C'est «la mère des batailles», selon le secrétaire général de la CFDT, Laurent Berger, qui réclamait déjà, début décembre, «une vaste réforme fiscale» en réponse à la colère naissante des gilets jaunes. Né de la contestation de la hausse de la taxe carbone, le mouvement a d'abord été perçu comme le signe d'un effritement du consentement à l'impôt. Avant que les revendications bâties sur les ronds-points ne se précisent. Et que se fasse entendre un autre discours, en faveur de plus de justice fiscale. Un appel auquel le gouvernement devrait apporter ses réponses dans les prochains jours.
Gilets jaunes : moins ou mieux d’impôts ?
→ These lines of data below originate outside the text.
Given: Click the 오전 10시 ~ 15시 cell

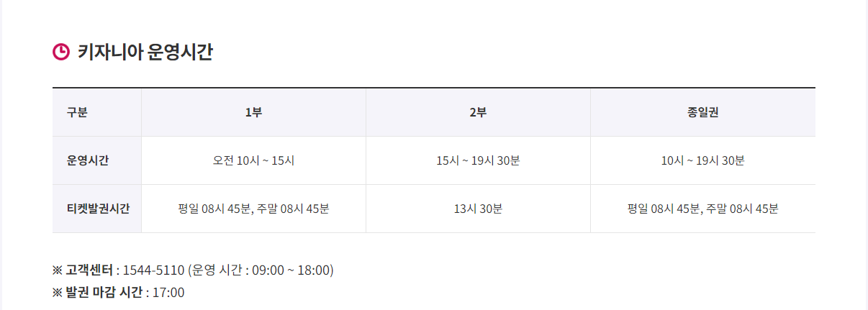Looking at the screenshot, I should [x=253, y=160].
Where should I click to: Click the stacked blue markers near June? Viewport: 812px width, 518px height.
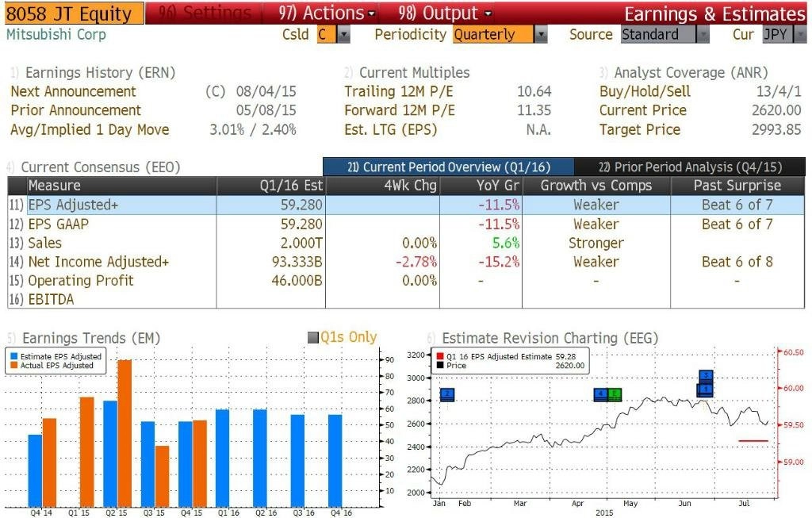(705, 383)
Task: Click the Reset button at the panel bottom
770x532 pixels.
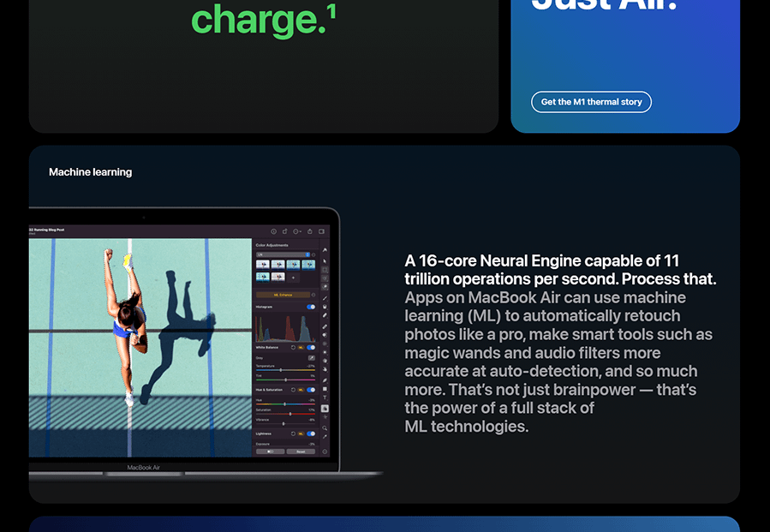Action: pos(300,451)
«Trop de taxes.» Tel était, aux premières heures du mouvement, le message inscrit sur certaines chasubles fluos. Un discours anti-fiscalité qui faisait alors écho à des revendications sur le pouvoir d'achat, mais aussi, plus paradoxalement, pour le développement des services publics. Difficile, donc, d'y voir un simple rejet franc de l'impôt. «La contestation fiscale est d'abord un refus de l'injustice, expliquait ainsi en janvier Louis Maurin, directeur de l'Observatoire des inégalités. Elle traduit le ras-le-bol d'une politique fiscale injuste et non un ras-le-bol des impôts en général.» Une nuance qui apparaît alors dans les revendications écrites de certains collectifs de gilets jaunes, réclamant notamment le maintien d'un impôt sur le revenu «davantage progressif». Un appel aussi repris par des organisations comme Attac et les syndicats, dont la CFDT, favorable à la création d'une tranche supplémentaire de l'impôt sur le revenu pour les plus nantis.
Grand débat : une autre fiscalité possible ?
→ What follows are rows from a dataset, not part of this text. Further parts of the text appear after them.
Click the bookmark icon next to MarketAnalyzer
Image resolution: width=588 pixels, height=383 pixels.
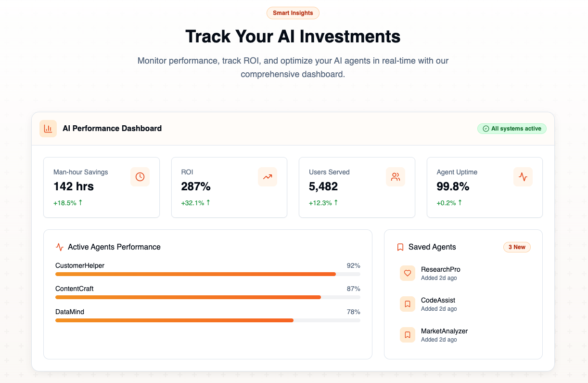(408, 335)
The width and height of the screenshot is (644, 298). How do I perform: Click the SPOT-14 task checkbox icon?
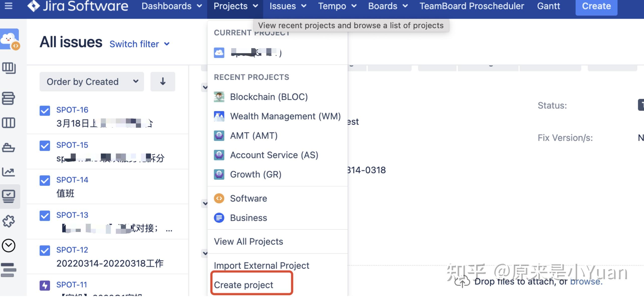pyautogui.click(x=45, y=180)
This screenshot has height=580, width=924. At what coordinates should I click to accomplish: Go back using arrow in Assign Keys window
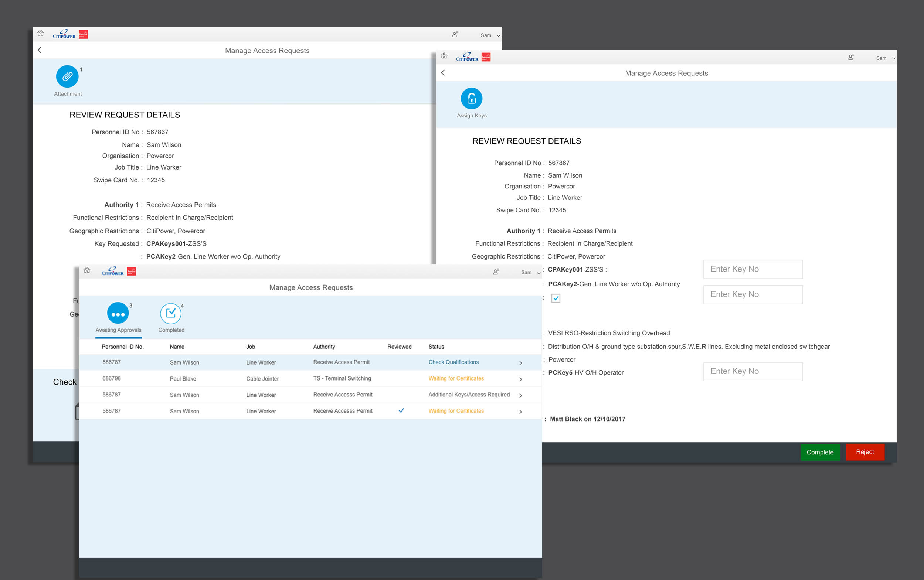pyautogui.click(x=443, y=73)
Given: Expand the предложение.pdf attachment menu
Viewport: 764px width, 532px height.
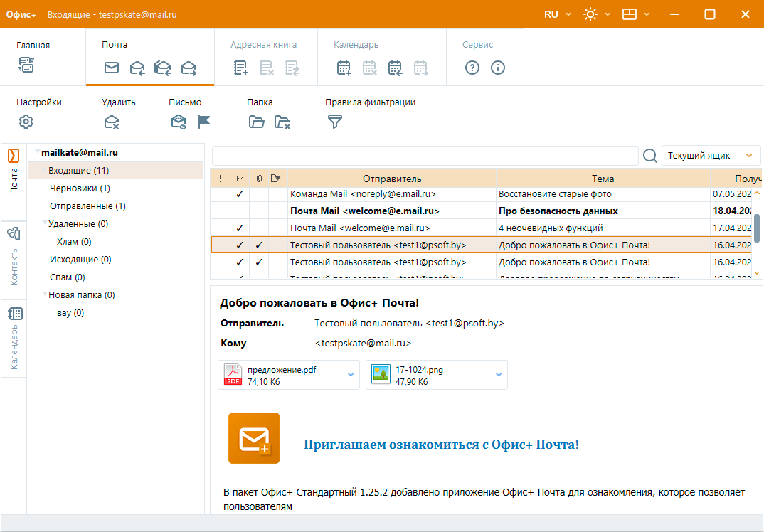Looking at the screenshot, I should click(x=350, y=375).
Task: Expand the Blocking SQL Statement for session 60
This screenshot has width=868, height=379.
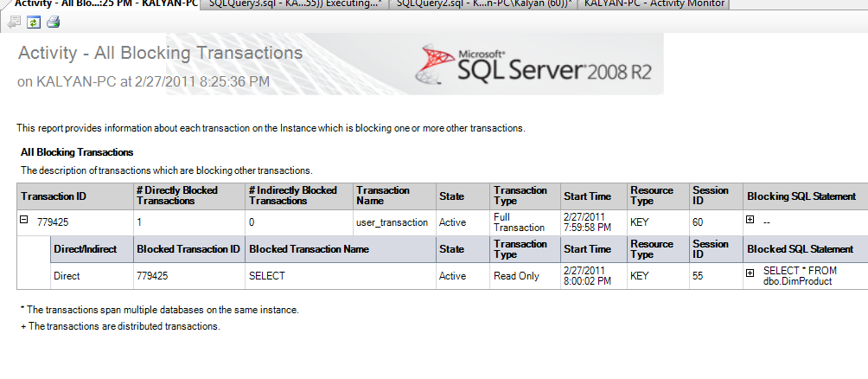Action: coord(750,220)
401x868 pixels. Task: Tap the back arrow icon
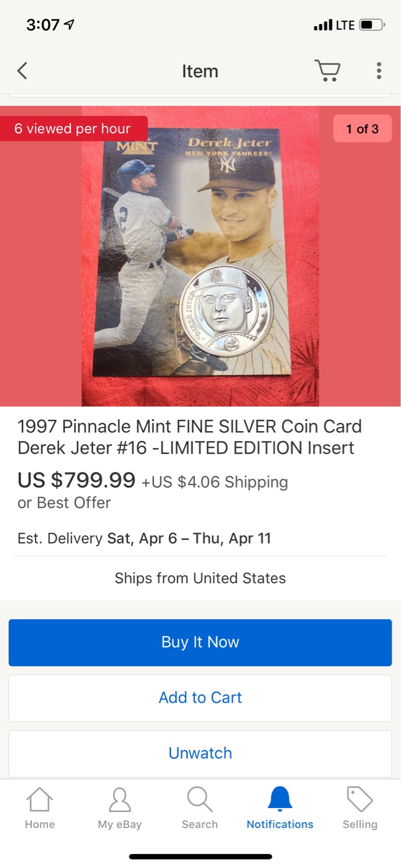point(22,71)
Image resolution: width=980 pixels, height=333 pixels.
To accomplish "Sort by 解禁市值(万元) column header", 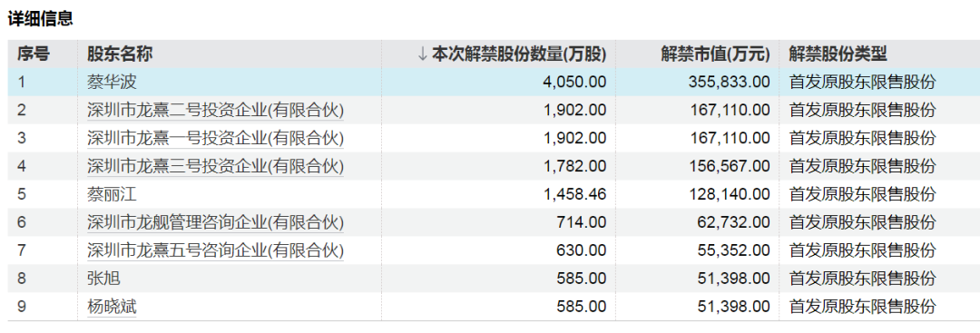I will [x=715, y=54].
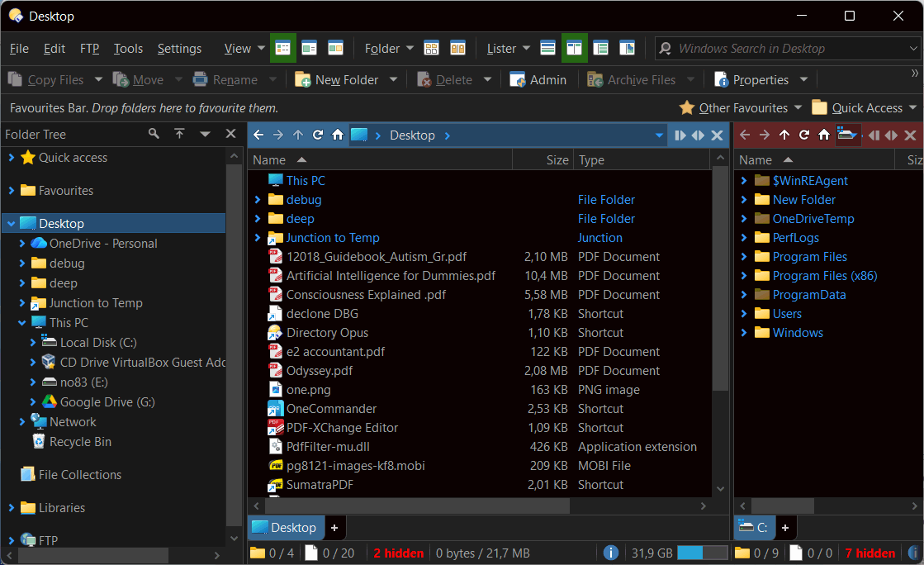Refresh the left pane with the refresh icon
Viewport: 924px width, 565px height.
(x=317, y=134)
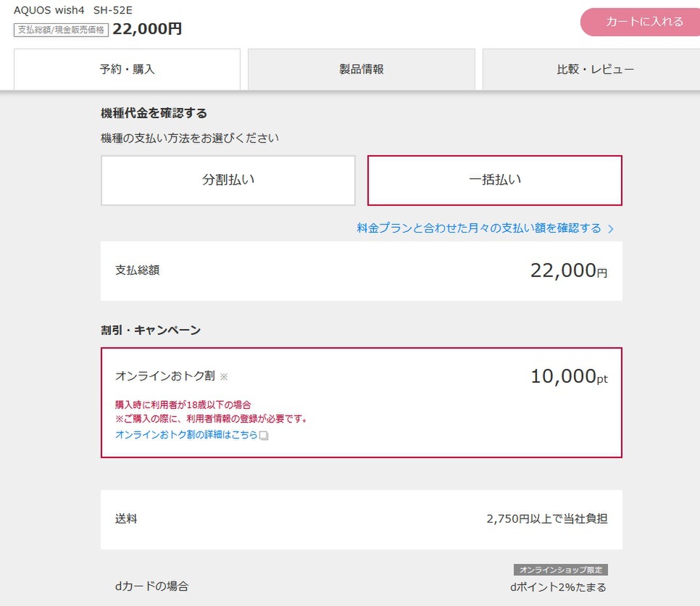The image size is (700, 606).
Task: Choose the 一括払い payment option
Action: [495, 180]
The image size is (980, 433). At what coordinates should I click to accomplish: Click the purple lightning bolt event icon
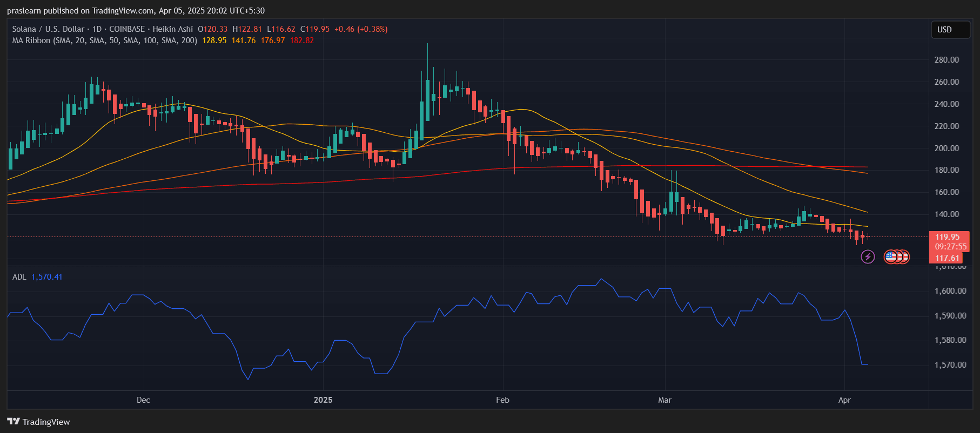point(868,257)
Revendication phare et historique des gilets jaunes, la restauration de l'impôt sur la fortune (ISF) revient avec insistance sur le site du grand débat et dans les cahiers de doléances ouverts dans les mairies. Selon un sondage Ifop, la mesure serait plébiscitée par 77 % des Français. Autre piste populaire ayant plus récemment émergé : la baisse de la TVA, avec un taux ramené à 0 % sur les produits de première nécessité. Ou encore une «remise à plat» des dispositifs de niches fiscales, deux propositions formulées par exemple à Prévessin-Moëns (Ain), où un débat a été organisé début mars. L'occasion pour les participants de pointer la nécessité de «lutter contre l'optimisation» et l'«évasion fiscale». Et de proposer, pêle-mêle, d'«imposer tous les Français, même de façon symbolique», de mettre en place une «taxation sur les transactions financières» ou encore de «mettre fin aux cadeaux fiscaux aux entreprises sans contrepartie».
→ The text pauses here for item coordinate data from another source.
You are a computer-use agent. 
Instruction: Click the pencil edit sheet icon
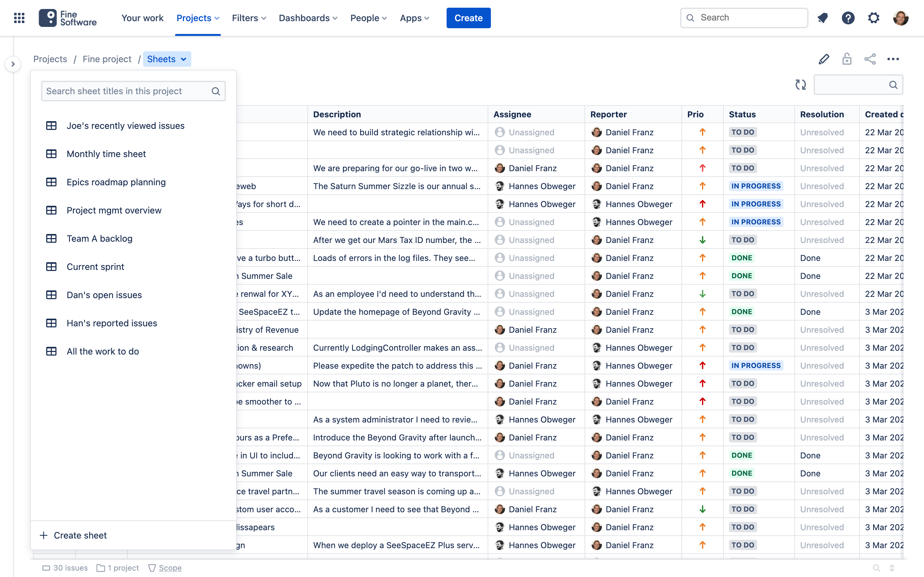(x=824, y=59)
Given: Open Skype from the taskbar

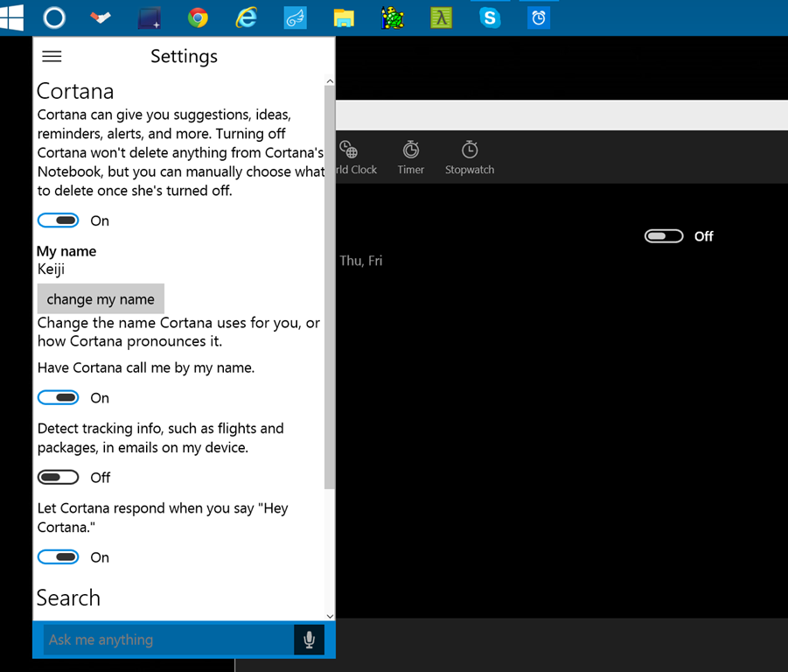Looking at the screenshot, I should 490,18.
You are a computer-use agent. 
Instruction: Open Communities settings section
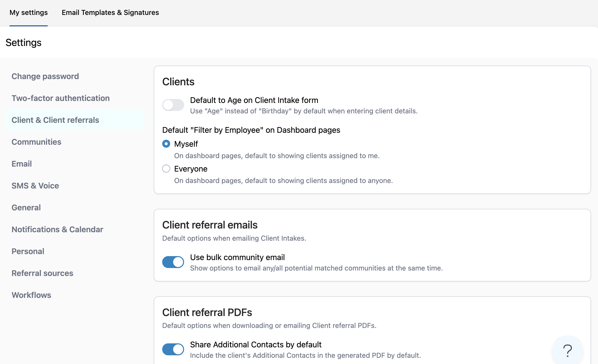tap(37, 142)
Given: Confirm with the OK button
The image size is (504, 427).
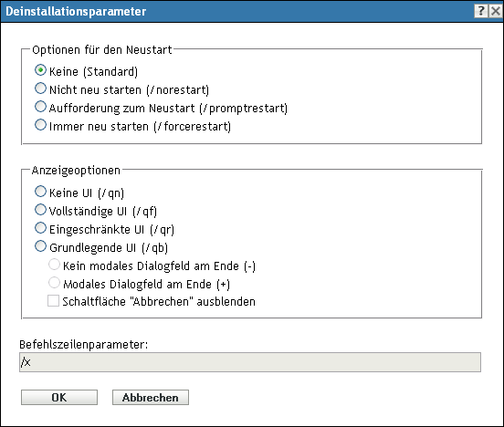Looking at the screenshot, I should [x=59, y=398].
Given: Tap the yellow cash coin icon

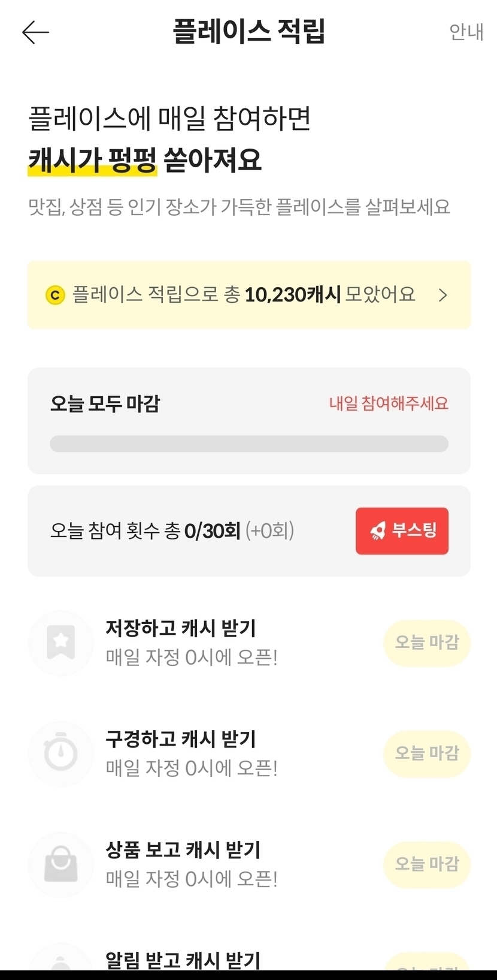Looking at the screenshot, I should click(55, 295).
Où en est le gouvernement ?
Rien ne filtre sur les mesures qui devraient être annoncées probablement la semaine prochaine. Pointant dans les colonnes du Parisien le «sentiment d'injustice, en matière fiscale, notamment», Sibeth Ndiaye, la nouvelle porte-parole du gouvernement, a promis des réponses. Sans donner plus de détails. En attendant, l'exécutif meuble surtout avec du réchauffé. «La remise à plat de notre fiscalité est en cours, nous l'avons lancée», affirme Gérald Darmanin, le ministre des Comptes publics, dans le JDD. Et de citer la suppression de la taxe d'habitation, effective depuis 2018 pour une partie de la population et qui concernera tous les foyers français d'ici 2022. Avec à la clé, assure-t-il, «17 milliards d'euros» redonnés aux ménages. Pour compléter ce geste, l'élu de Tourcoing propose désormais de supprimer la contribution à l'audiovisuel français, la fameuse «redevance télé», dont le ministre de la Culture, Franck Riester, ne veut pas entendre parler.
Le ministre des Comptes publics ne ferme pas la porte à une refonte de l'impôt sur le revenu, pour le rendre plus progressif. Sans toutefois faire preuve d'un grand enthousiasme. «C'est une piste parmi d'autres», explique-t-il dans le JDD. Avant d'insister plutôt sur les niches fiscales «pas toutes utiles ni justes», qui représentaient 100 milliards d'euros par an. Une idée largement partagée parmi les députés macronistes. Peu bavard sur les mesures à venir dans l'attente du verdict présidentiel, le gouvernement est au contraire très précis sur les projets d'ores et déjà abandonnés. C'est le cas du rétablissement de l'ISF qui était, selon les mots de Darmanin, un impôt «absurde, purement idéologique». Même chose pour la baisse de la TVA sur les produits de première nécessité. Pour le ministre des Comptes publics, «ce n'est pas l'idée la plus facile à mettre en œuvre, ni le meilleur moyen de soutenir le pouvoir d'achat». Dimanche, le ministre de la Transition écologique, François de Rugy, évoquait de son côté une éventuelle «modulation de la TVA sur des critères écologiques». La piste d'une réforme des droits de succession a également été exclue par Emmanuel Macron. Quant à la taxe carbone, elle devrait connaître le même destin. Le gouvernement préférant, selon sa porte-parole, «trouver d'autres solutions pour créer un consensus et lutter contre le réchauffement climatique».